Há muito estereótipos de gênero para meninos e meninas, mas essas caixinhas rígidas influenciam sua confiança e desempenho em determinadas áreas. Fique atento!

01/09/2014 11:18
Texto Nana Soares



Foto: Marcella Brioto
Os estereótipos de gênero associam características e profissões a cada um dos sexos, mas surgem cada vez mais iniciativas para combatê-los










Meninos são naturalmente melhores em matemática do que as meninas? Meninas vão naturalmente melhor em redação e sabem cuidar dos outros? Meninos são mais bagunceiros? A resposta para todas essas perguntas é, por incrível que pareça, "não". O que tem ficado cada vez mais claro para os educadores, os sociólogos e outros profissionais é que as diferenças demonstradas na vida adulta entre homens e mulheres têm muita relação com os estímulos que são dados a eles durante a juventude. Em outras palavras: é mais fácil que uma criança que sempre brincou só com jogos de montar e encaixar pense na carreira de engenharia do que uma que sempre brincou só de boneca.
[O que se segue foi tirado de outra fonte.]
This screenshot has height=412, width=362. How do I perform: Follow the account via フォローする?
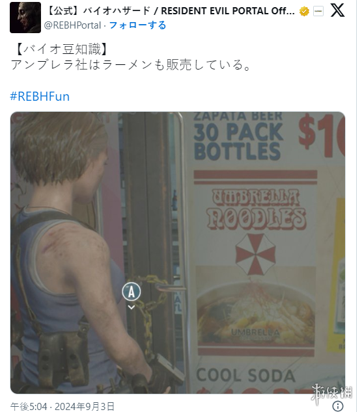click(x=137, y=25)
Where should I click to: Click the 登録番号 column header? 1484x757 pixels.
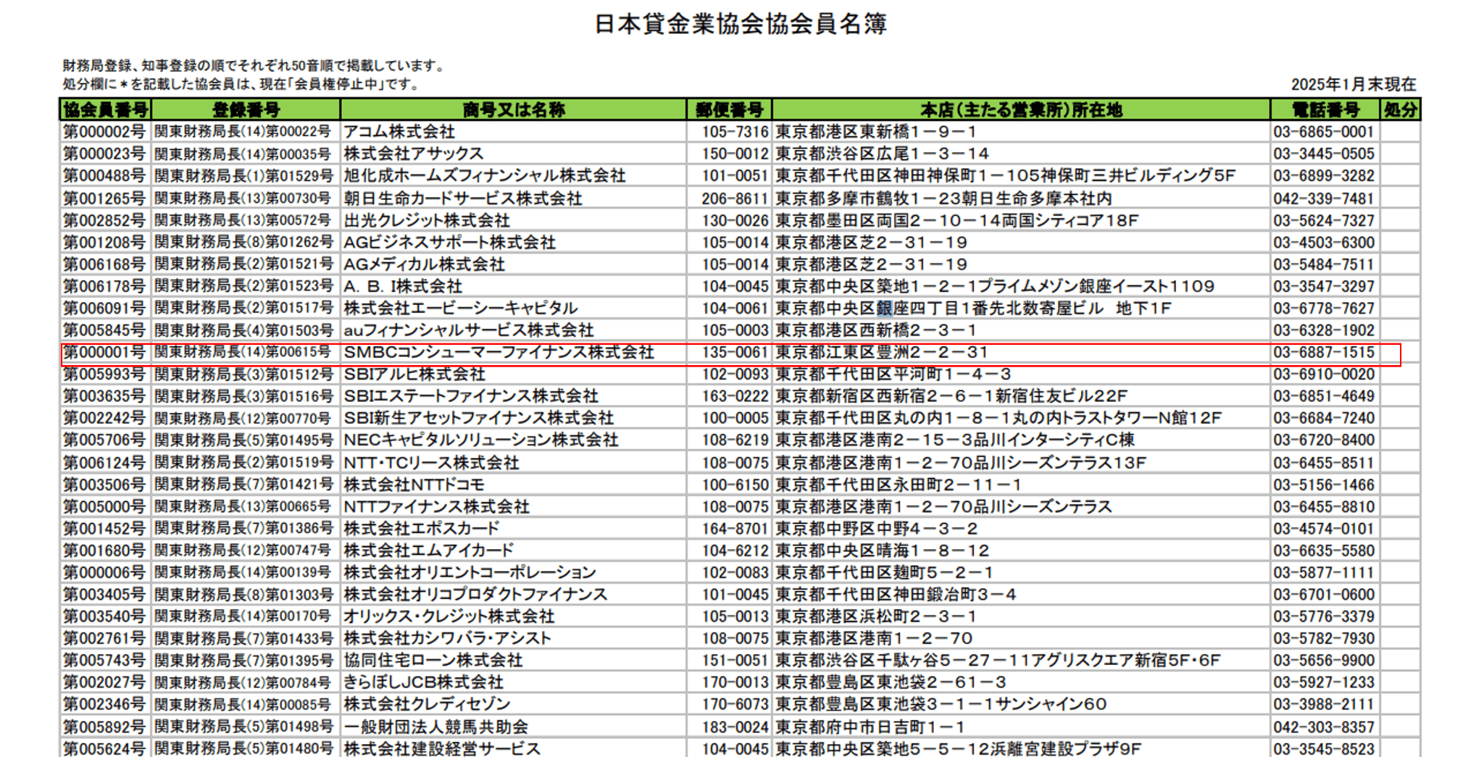(246, 110)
Para a pedagoga Edna Telles, associar matemática aos meninos e o cuidado às meninas tem como consequência a formação dos guetos nas profissões. De fato, dependendo da área, há uma larga diferença entre o número de profissionais homens e mulheres. Segundo a Associação Brasileira de Enfermagem, o dado mais recente (2011) indica que entre os quase 2 milhões de trabalhadores da área, cerca de 1,4 milhão (ou 87,3%) são mulheres. Já no ramo da Engenharia a situação é a inversa: apenas 23% dos estudantes que se formaram no curso no ano de 2012 eram mulheres (dados da Associação Brasileira de Educação em Engenharia).
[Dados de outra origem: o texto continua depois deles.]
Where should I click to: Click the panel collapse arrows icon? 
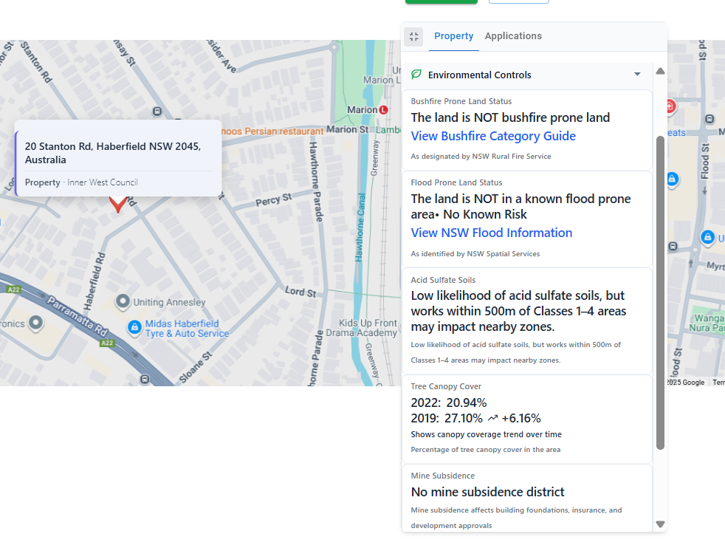(413, 36)
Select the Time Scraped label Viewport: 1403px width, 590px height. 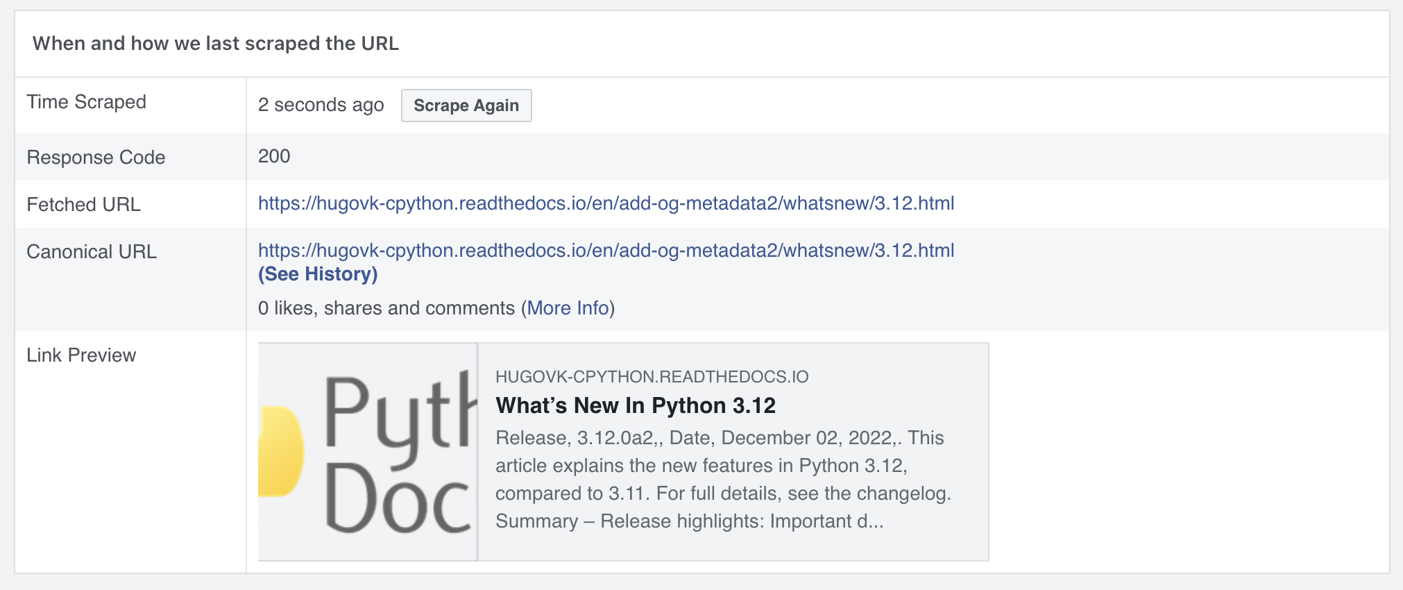pyautogui.click(x=87, y=102)
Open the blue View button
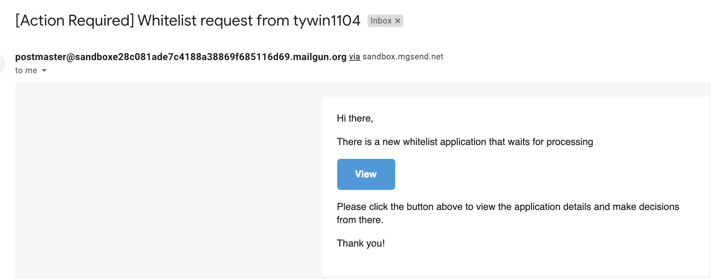The height and width of the screenshot is (279, 711). [366, 174]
Um estudo internacional divulgado no início de abril de 2014 mostra exatamente isso. Realizado pela Organização para a Cooperação e o Desenvolvimento Econômico (OCDE), o Programa Internacional de Avaliação de Alunos (Pisa)constatou que se as meninas apresentam um desempenho em matemática pior do que os meninos, isso se deve em grande parte à menor confiança que elas têm em si mesmas em relação a essa matéria. Os meninos superam as meninas em 38 dos países participantes, com uma diferença de cerca de 11 pontos (o equivalente a três meses de escola). Mas quando o quesito é leitura, as meninas estão cerca de um ano a frente dos meninos, com uma diferença média de 38 pontos.
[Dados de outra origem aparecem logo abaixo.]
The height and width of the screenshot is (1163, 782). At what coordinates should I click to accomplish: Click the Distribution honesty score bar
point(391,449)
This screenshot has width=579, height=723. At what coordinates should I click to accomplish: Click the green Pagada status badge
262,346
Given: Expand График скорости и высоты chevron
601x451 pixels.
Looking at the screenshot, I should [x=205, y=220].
O levantamento mostra também que já aos 15 anos de idade há muito mais meninas desejando carreiras que envolvem cuidado e uma grande representação masculina em carreiras relacionadas a engenharia, tecnologia e informática. "Muitas meninas optam por não seguir carreiras em ciência, tecnologia, engenharia e matemática porque elas não têm confiança na sua capacidade para se destacar nessas áreas, apesar de terem as habilidades para fazê-lo", diz o relatório.

Para a professora da Faculdade de Educação da USP, Marília Pinto de Carvalho, as desigualdades da sociedade (entre elas, a de gênero) também estão presentes na escola. O que não quer dizer que o ambiente escolar não crie suas próprias condições de desigualdade ao, por exemplo, separar os brinquedos para meninos e para meninas. "Isso acaba refletindo, entre outras coisas, nessa disparidade no desempenho da matemática. A sociedade e a escola acabam cobrando caraterísticas que nem sempre são ensinadas desde cedo. É muito mais difícil para uma menina entender geometria espacial se ela não foi estimulada nessa área", diz ela.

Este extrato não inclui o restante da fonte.